A third term for this evil is “pogrom”, which itself comes from the Russian verb pogromit—to destroy through violence—and its root, grom, is “thunder.” The terrifying crack precedes the catastrophe. The lie booms before the strike. This was the case in Kishinev over a century ago, in a pogrom that drew worldwide condemnation, and resulted in the widespread introduction of the word “pogrom” into English. Some fifty Jews were murdered, Jewish women were raped en masse, and roughly 1,500 homes were destroyed. It was Easter Sunday, April, 1903. In February of that year, the popular newspaper Bessarabetz, led by rabidly antisemitic publisher Pavel Krushevan, reported that two Christian children—a Ukrainian boy and a Christian girl who died in a Jewish hospital—had been murdered by Jews for the ritual use of their blood. The thunder took a time to roll over the city, but by the time of the Easter celebrations, the rumbling built to a bloody downpour.
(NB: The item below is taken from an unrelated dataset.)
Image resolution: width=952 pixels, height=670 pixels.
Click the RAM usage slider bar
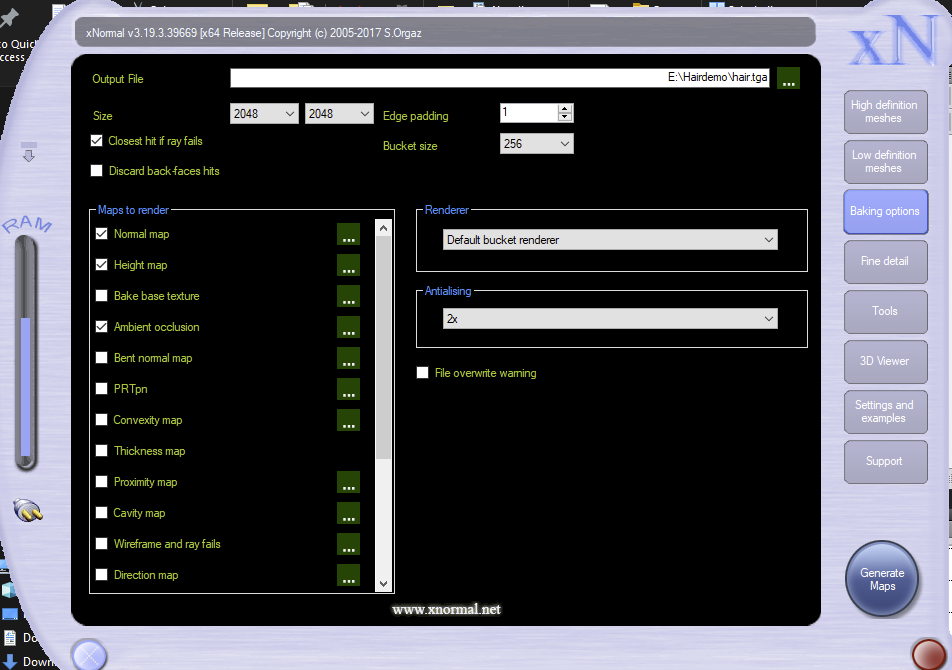point(26,380)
There are many Pavel Krushevans in America right now. And just as many who will happily watch what unfolds as a result of these vile and familiar stirrings: those who, in one account of the Kishinev pogrom, gawked and spectated. According to the account in Yehudei Kishinev: “The streets filled with broken furniture and feathers from the bedding. The rest of the curious population among them intellectuals, priests, clerks, seminary students, old people, women and children did not stay idle; they participated to the ‘cleaning of the streets’ and ‘picked up’ all that was valuable. They robbed the jewelry, clothing and shoes and everything they could grab. The authorities cared that the mobs be entertained and ordered the military band to play in the centre of the city as usual and disregarded what was happening a few meters away.”
By 1917, the concept of the pogrom had become widely applied to the American habit of sudden and violent racist attacks. That year, the East St. Louis massacre—a race riot in which white men poured into African-American neighborhoods, murdering hundreds and burning homes—offered a picture of an American pogrom. Like the current odium against Haitians, the East St. Louis massacre was prompted by the movement of people, migrants who had come north seeking factory jobs in the booming war economy of the Great Migration. A shifting economic landscape, and a racist lie—in this case the familiar one that Black men were fraternizing with white women in clandestine unions (a form of “abominable” behavior in that moment, and a signature example of the role sexual paranoia has always played in American racism).
Later that year, the Yiddish Forverts, in New York, called Kishinev and St. Louis “twin sisters.” United by pogrom, and its consistent anatomy: the drumroll of the lie, the buildup of pressure, the storm. It is happening now, that terrible static electricity, the boots on the march like a hard rain. Only through a relentless solidarity—as strong as a wind to sweep thunderheads away—can we keep this well-known and relentless beat at bay, avoid being sisters of the storm, and instead earth and disperse its cruel lightning.